We are pleased to state that our alumnus, Manav Bhatia (Electrical 2000) has been recently announced as one amongst the top 18 Indian Innovators under the age of 35 (TR35) by MIT's Technology Review India magazine for the year 2011. The award was given to him for his work on the Internet Routing Protocols Security.
2011 Young Innovators Under 35
Manav Bhatia, 32
Securing the Internet service provider’s routing network
PROTECTING INTERNET Manav Bhatia is working towards making enterprise and Internet routing network more secure
Routing in the Internet is a very complex task and routing protocols play the key role in ensuring that Internet works in a sane way. And Manav Bhatia's security and authentication algorithms help in making the routing protocols more secure and less susceptible to attacks, such as Denial of Service (DoS) or traffic redirection, so that data transfers happen seamlessly over the Internet.
Having spent a considerable amount of time studying and working in routing protocols, Manav started noticing that protocols were not as secure as they were always thought to be. He looked closely at how these protocols used the cryptographic authentication mechanisms and saw vulnerabilities in almost all the popular protocols deployed in the service provider and enterprise networks.
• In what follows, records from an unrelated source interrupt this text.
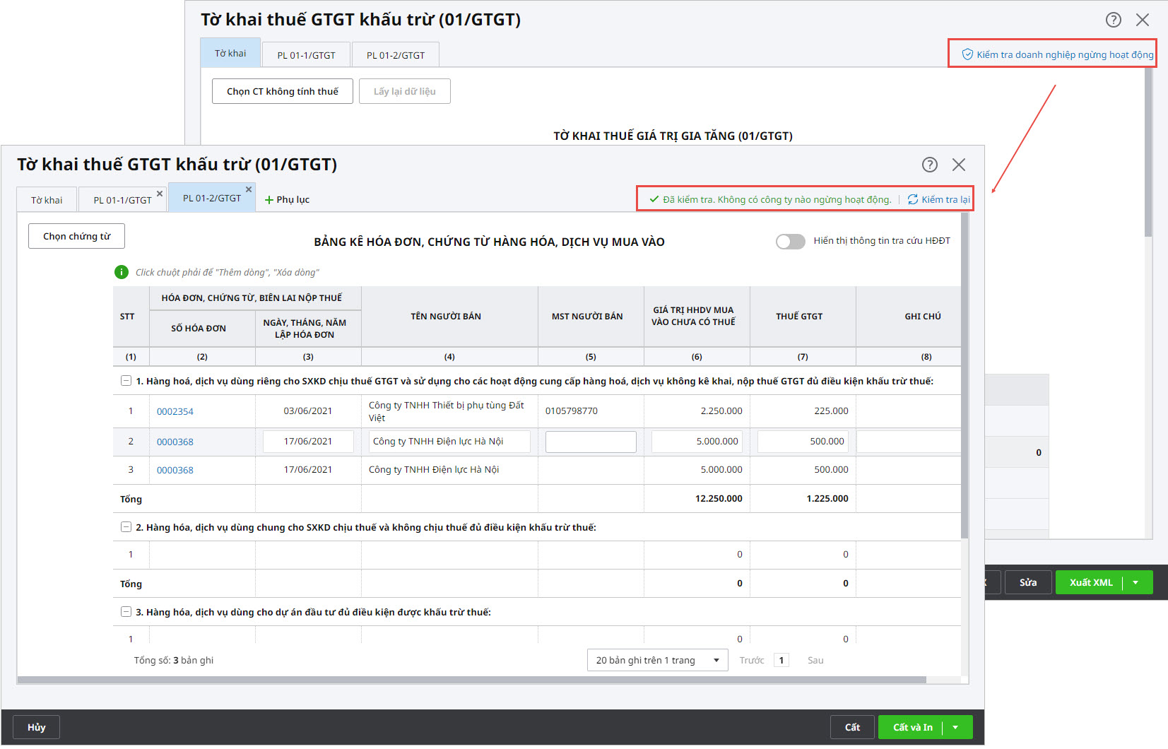
Task: Close the PL 01-1/GTGT tab with its x icon
Action: [x=160, y=194]
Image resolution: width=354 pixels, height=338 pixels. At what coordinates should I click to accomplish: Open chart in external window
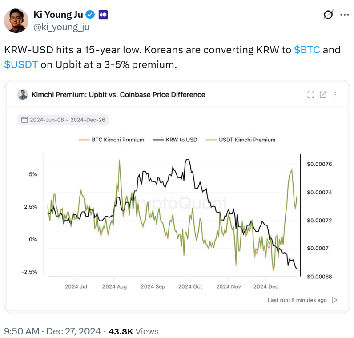323,94
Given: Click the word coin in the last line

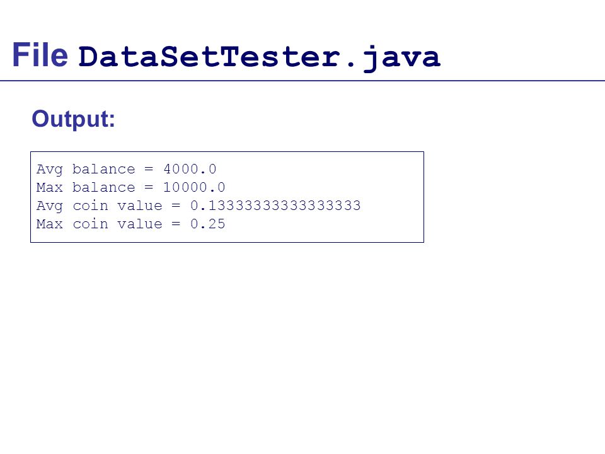Looking at the screenshot, I should (x=90, y=224).
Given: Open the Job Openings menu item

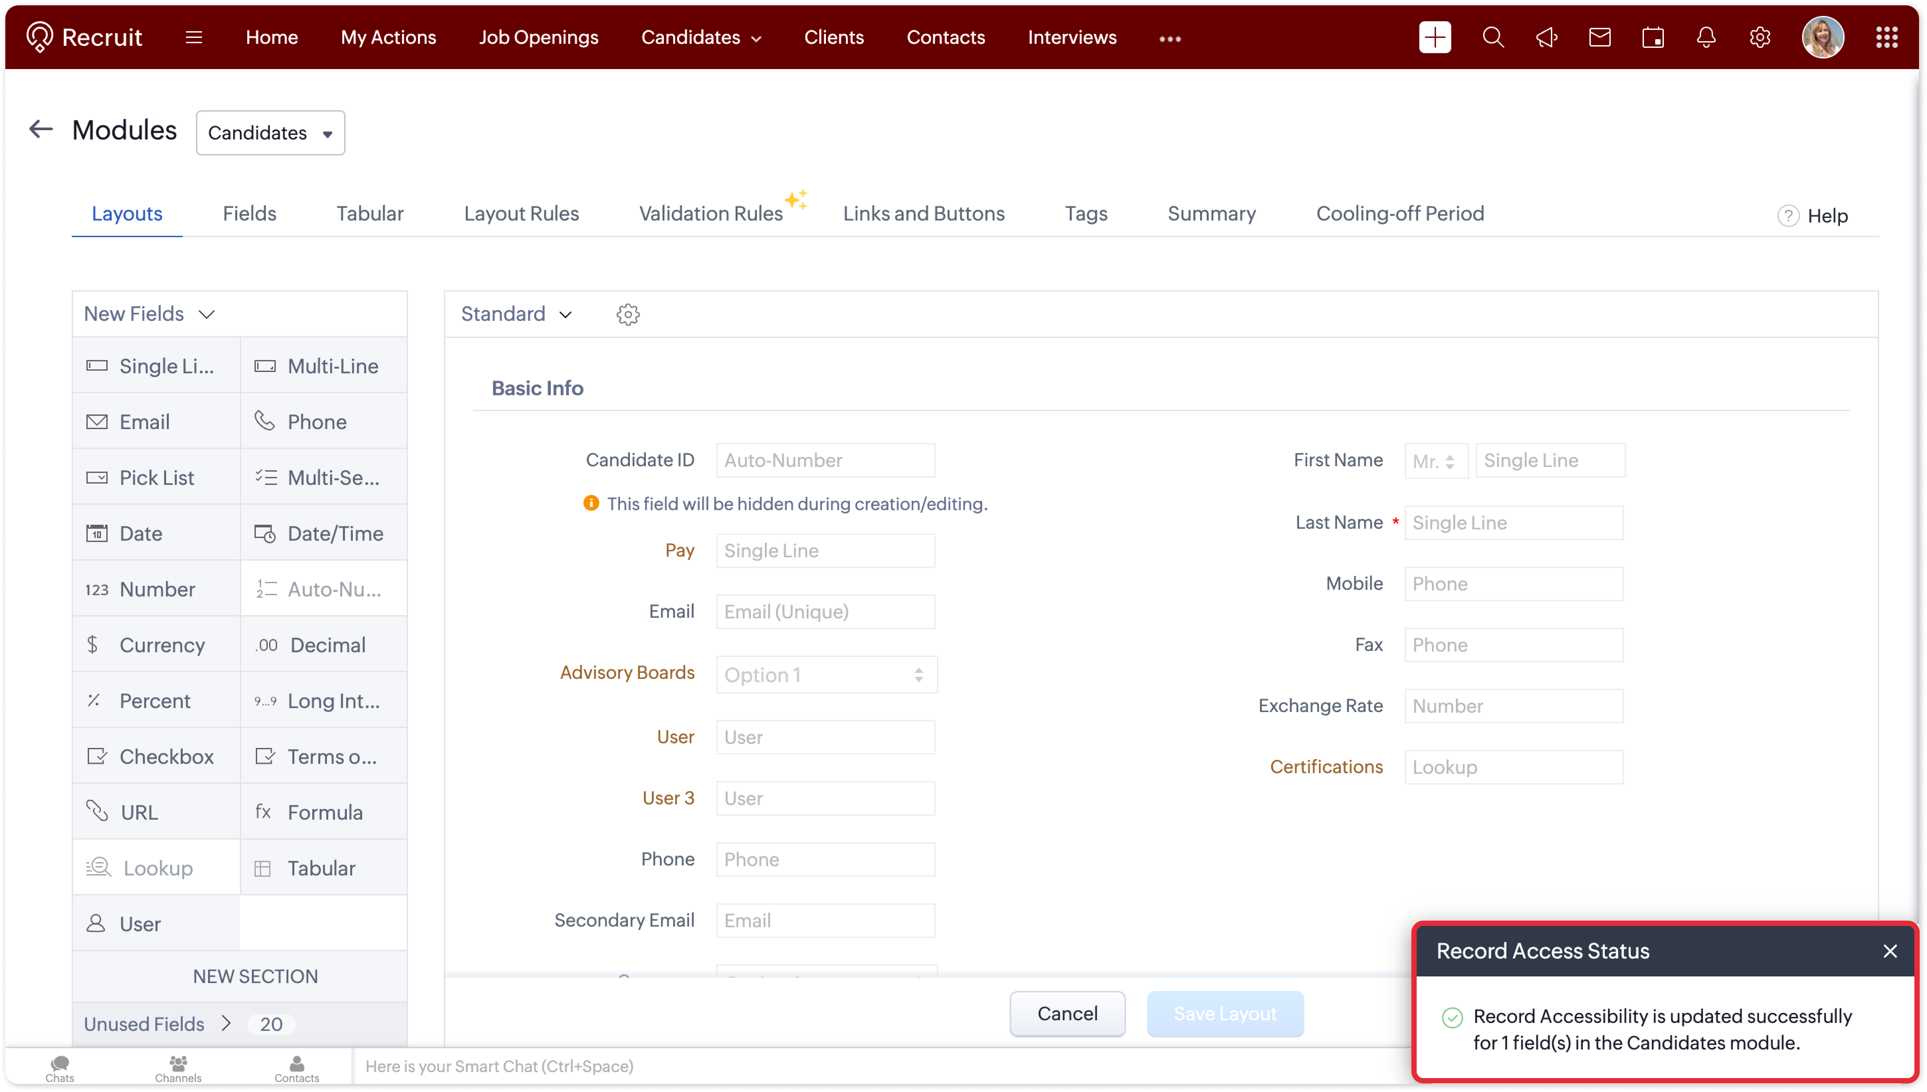Looking at the screenshot, I should click(x=538, y=38).
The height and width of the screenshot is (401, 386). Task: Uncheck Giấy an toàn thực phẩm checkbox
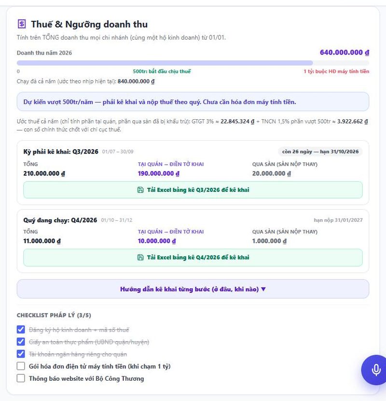[21, 342]
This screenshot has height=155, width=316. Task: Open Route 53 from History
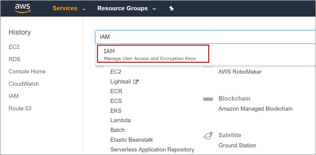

Manav worked on the mechanisms that were defined by the Internet Engineering Task Force (IETF) standards and fixed the vulnerabilities. The IETF is a global community of network designers, operators, and researchers responsible for producing technical specifications for the evolution of the Internet architecture and smooth operation of the Internet. These standards are called Requests for Comments (RFCs). Bhatia has worked on various such standards for authentication and security of data. His standards have been adopted by the IETF and various router vendors.
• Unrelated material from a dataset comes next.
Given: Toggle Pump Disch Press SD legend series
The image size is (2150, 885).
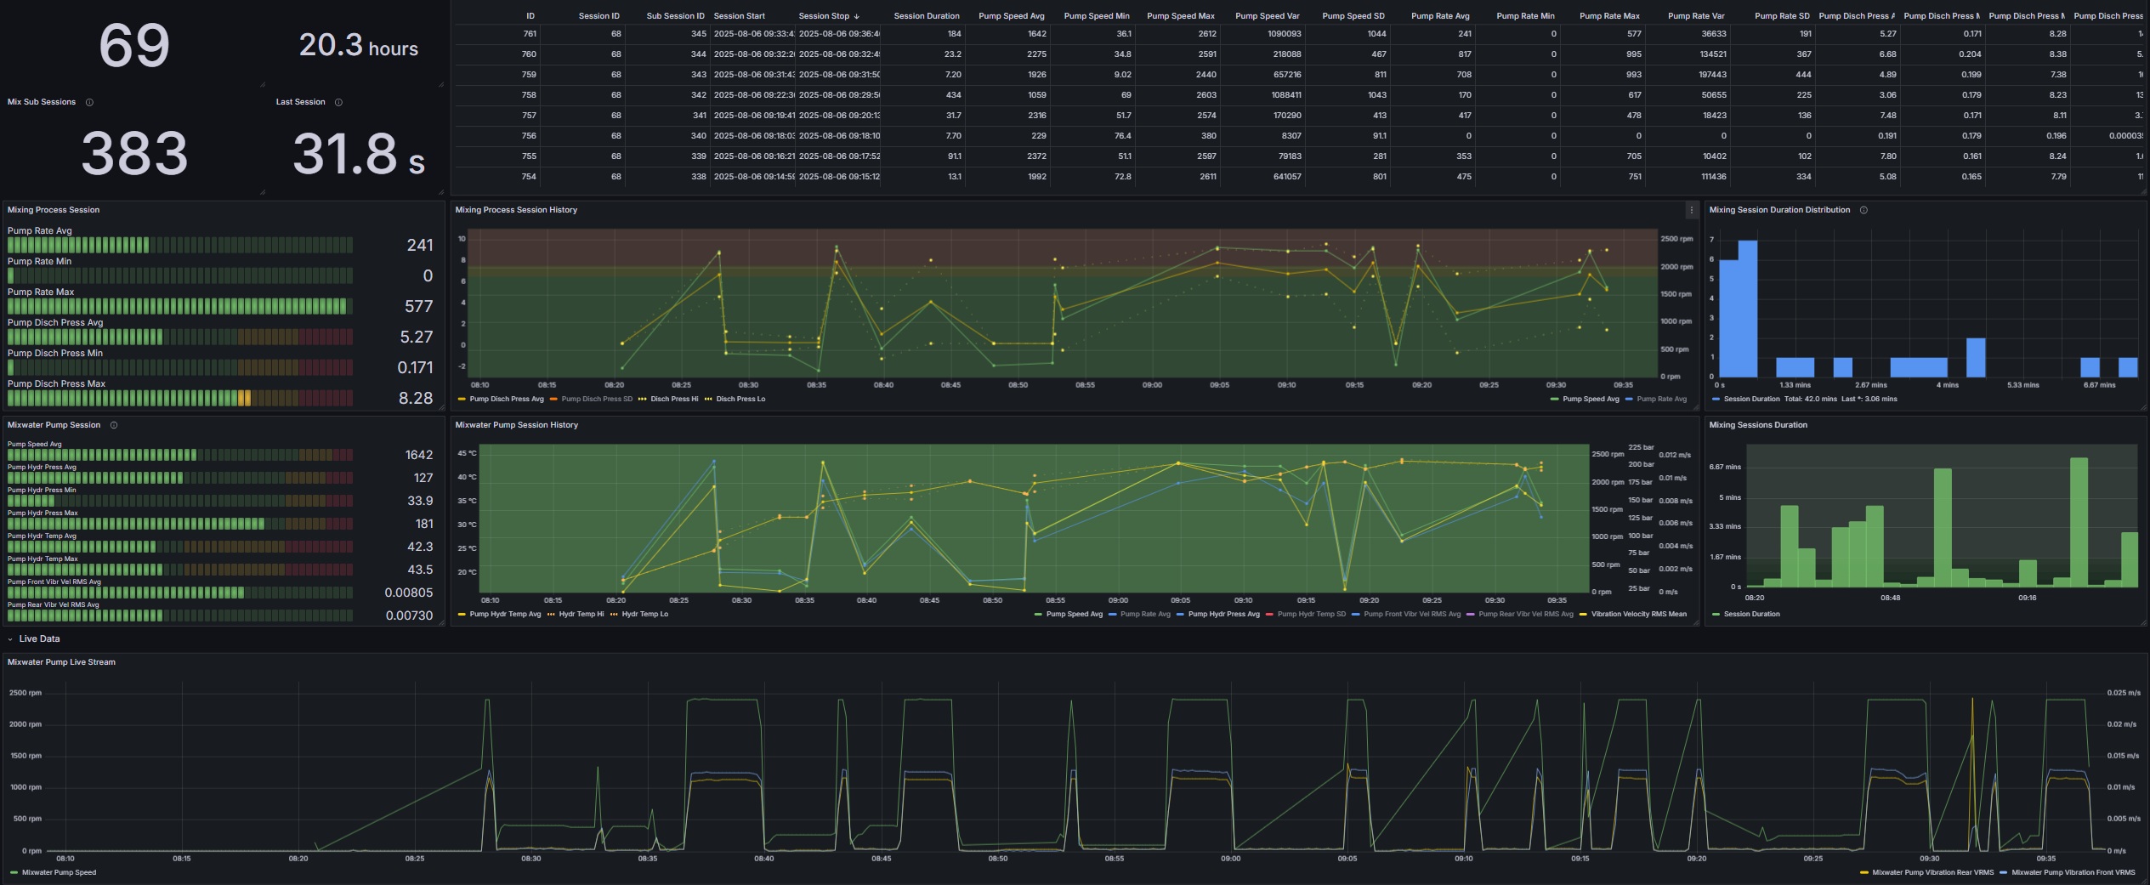Looking at the screenshot, I should tap(596, 399).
A new working group, called KARP (keying and authentication for routing protocols), has been formed in IETF that aims to develop new standards for securing the routing packets as they transit a network. Manav is the co-author of two base documents that define how the work in KARP must be carried out.
He has published various standards like RFC 6039 that describe potential threats and how attackers could harm the networks despite using cryptographic authentication mechanisms in place. The RFC 5840 standard explains how firewalls can inspect the data that passes through it. RFC 5310 defines a new way to authenticate the IS-IS (intermediate system to intermediate system) packets and RFC 5709 provides a stronger way to protect the OSPF packets.
"Manav has been instrumental in driving the standards for securing the routing protocols (OSPF and IS-IS) that the service providers and enterprises depend upon. IETF is now working on fixing the issues that were found by Manav and he is spearheading that effort in different IETF working groups," says Srini Sundarajan, head of Alcatel-Lucent R&D Center in Bangalore.
Manav's innovation of introducing a Key ID in IS-IS helps the operators in maintaining key-agility so that an attacker cannot discover the key. The challenge is to change the security keys without affecting the routing session so that it doesn't bounce. Another challenge was to secure the IP header without implementing any tunnelling mechanism where the original IP payload is tunnelled inside another IP packet. Manav made it possible by including the important parts of the IP header in the crypto computation that both the sender and the receiver do when they receive an IP routing protocol packet.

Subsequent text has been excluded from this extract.